Posted on: December 13th, 2023
In the beginning, mezzanine debt was conceived as a tool for financing deals beyond what banks could provide. When a deal needed $50 million in financing to close, and the banks could only provide $35 million, the remaining $15 million gap was filled by a mezzanine debt lender. Mezzanine debt lenders would charge a low double-digit coupon, a few points up front and a small warrant to generate returns in the mid to high teens. Throughout most of the 1990’s and into the early 2000’s, this was the primary practice of the mezzanine debt lender. As the private credit market expanded in the late 2000’s with the emergence of business development corporations and private debt funds, more capital flowed into the middle market.
Over the last 10 years, the private credit market has exploded with larger funds and new entrants creating the need for all mezzanine debt lenders to have specialized strategies to compete. Some funds have cleverly blurred the line between lender and equity investor by adopting an equity heavy approach. These types of deals start out as traditional mezzanine debt deals from a warrant percentage. Over time the lender seeks to dramatically increase their warrant ownership percentage, in some cases up to 25% of the total shares. These deals tend to be direct lending type deals where the lender is the single provider of debt capital to the company. The lender starts out with a small single digit warrant position but then rachets it up when providing additional funding.

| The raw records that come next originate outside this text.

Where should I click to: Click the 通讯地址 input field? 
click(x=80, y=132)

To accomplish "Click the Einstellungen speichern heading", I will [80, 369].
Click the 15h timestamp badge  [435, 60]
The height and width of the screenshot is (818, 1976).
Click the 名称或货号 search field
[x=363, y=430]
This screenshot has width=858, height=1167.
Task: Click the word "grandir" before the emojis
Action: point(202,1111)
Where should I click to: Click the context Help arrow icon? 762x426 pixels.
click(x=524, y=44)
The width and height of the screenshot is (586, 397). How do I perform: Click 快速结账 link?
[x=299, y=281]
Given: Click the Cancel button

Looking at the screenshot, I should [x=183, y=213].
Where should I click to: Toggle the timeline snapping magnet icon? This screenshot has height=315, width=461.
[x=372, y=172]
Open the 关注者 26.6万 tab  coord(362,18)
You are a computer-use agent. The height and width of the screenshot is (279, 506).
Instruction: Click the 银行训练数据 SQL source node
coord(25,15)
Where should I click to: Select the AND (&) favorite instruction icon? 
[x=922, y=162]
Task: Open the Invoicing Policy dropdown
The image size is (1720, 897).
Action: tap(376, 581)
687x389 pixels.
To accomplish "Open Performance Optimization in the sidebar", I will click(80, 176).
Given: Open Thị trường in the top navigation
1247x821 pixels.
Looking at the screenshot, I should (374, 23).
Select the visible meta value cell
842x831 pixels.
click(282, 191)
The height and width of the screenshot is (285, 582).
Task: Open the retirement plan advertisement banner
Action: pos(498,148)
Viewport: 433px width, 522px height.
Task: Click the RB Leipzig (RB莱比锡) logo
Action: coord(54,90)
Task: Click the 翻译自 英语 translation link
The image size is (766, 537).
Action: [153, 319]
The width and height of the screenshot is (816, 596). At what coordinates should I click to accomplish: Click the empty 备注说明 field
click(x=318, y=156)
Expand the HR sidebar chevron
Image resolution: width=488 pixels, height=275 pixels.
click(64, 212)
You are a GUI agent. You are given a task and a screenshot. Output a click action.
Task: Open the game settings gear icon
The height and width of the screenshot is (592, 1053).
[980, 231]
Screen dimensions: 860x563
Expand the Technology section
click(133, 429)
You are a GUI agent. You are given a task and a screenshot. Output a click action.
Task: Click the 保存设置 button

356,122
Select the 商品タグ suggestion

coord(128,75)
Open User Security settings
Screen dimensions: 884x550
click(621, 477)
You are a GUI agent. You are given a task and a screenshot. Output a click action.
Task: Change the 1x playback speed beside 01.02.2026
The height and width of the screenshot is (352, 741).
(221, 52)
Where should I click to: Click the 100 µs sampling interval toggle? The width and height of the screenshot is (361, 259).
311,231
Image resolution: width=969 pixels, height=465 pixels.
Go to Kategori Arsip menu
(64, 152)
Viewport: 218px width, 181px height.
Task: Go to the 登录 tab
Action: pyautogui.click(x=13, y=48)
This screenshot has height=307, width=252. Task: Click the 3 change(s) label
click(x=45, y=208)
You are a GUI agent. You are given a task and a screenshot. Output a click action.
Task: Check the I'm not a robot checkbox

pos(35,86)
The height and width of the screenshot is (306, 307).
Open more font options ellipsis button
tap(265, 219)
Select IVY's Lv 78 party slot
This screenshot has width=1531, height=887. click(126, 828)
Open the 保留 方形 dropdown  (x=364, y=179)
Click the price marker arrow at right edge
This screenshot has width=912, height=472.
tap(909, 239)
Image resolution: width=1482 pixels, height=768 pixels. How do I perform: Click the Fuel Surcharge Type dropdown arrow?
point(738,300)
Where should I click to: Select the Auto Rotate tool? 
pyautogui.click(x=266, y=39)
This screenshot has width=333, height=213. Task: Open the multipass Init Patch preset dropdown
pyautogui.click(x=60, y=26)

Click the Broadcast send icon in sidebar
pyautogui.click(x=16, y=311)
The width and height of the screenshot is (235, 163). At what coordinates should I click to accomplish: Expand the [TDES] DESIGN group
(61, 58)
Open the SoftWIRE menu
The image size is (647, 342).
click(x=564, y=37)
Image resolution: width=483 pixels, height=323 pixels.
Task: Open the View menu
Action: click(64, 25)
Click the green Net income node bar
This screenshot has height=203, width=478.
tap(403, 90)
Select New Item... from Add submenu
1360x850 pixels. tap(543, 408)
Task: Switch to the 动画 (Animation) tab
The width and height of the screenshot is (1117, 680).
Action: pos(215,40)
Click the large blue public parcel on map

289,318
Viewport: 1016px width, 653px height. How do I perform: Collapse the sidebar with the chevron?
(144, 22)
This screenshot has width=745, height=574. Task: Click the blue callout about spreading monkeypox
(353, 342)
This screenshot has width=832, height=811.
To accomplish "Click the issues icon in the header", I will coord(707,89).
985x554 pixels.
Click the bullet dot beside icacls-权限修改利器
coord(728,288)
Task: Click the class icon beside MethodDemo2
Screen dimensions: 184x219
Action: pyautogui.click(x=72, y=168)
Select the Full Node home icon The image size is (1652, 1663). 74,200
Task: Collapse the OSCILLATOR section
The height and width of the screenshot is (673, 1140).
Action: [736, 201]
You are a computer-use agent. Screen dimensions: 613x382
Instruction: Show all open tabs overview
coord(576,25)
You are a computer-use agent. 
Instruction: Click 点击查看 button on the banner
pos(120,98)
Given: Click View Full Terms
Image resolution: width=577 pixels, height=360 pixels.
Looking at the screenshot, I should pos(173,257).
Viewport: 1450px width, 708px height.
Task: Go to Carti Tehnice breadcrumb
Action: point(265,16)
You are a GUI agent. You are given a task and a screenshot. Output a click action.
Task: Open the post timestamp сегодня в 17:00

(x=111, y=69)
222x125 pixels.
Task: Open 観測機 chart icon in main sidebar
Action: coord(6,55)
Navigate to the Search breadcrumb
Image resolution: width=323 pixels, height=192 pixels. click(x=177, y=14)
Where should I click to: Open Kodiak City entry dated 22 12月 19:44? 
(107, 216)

In many cases, the additional pricing is justified by the additional risk the lender is assuming. Yet, too often, the lender pushes for increased equity pricing regarding of the risk equation. This move shows the true colors of the lender. They are not acting in a manner consistent with traditional mezzanine debt practices. They are really an equity investor, seeking premium returns at low levels of risk. Most acquiring companies do not want their lender to also be a significant equity owner of the company as it eventually becomes too expensive to fund continued growth. The key to avoiding this misalignment is to ensure the mezzanine debt lender is a dyed in the wool mezzanine player, and not an equity wolf in sheep’s clothing.